I am trying to create a test board for Apex MP38. I am following their own evaluation kit design and noticed there are 2 clamping diodes between the OpAmp's output and the positive and negative rails:

enter image description here

My question is, why they have put this divides? what will they do? what is the effect of their presence in the overall output of the opamp? Because in the datasheet the typical application DOES NOT have these diodes:

enter image description here

Further more, the evaluation kit does not list the part number of these diodes. Judging from their size, I think they are DOA201AD…something like 1n5408 maybe?

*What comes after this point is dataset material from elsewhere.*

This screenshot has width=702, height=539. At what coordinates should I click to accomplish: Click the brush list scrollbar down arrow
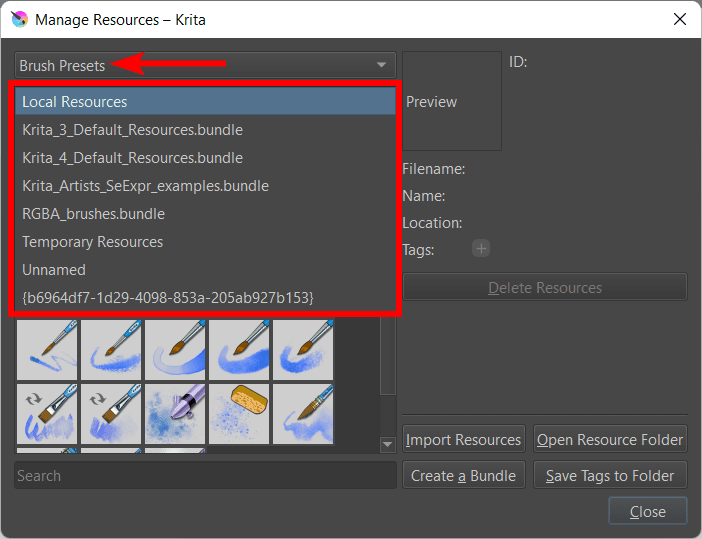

Silicon or Schotkey? any ideas?

Best Answer

The role of the diodes is to clamp voltage spikes generated by an inductive load to the supplies.

Your Apex opamp is not an IC, it is made from discrete components soldered onto a metal core PCB. Thus it will not latch-up...

Also, the onboard output transistors already contain beefy clamping diodes because they are MOSFETs.

So, adding extra diodes seems a bit weird, unless they do something the FET body diodes don't.

My first hypothesis would be that this eval board can be used with other power opamps of the same manufacturer, and some of them would have output BJTs instead of FETs, and BJTs would need diodes if used in inductive loads. But in this case, why wouldn't the diodes be on the opamps themselves ?... And the document mentions the eval board being compatible with two power opamps, which both use FETs.

The plot thickens!

Now, on page 3 the eval kit manual says:

Mount diodes at D1 and D2 and transorbs at D3 and D4 on the “component side” of the board (none supplied) as needed by your application. See Application Note 1 paragraphs 4.3 and 9.1.

...and the appnote says:

Although most power amplifiers have some kind of internal flyback protection diodes, these internal diodes should not be counted on to protect the amplifier against sustained high frequency, high energy kickback pulses. Many of these diodes are intrinsic “epi” diodes that occur as a result of the manufacture of the power darlington output transistor. Epi diodes generally have slow reverse recovery times and may have large forward voltage drops. Under sustained high energy flyback conditions, high speed, fast reverse recovery diodes should be used from the output of the op amps to the supplies to augment the internal diodes. See Figure 16. These fast recovery diodes should have reverse recovery times of less than 100 nanoseconds and for very high frequency energy should be under 20 nanoseconds.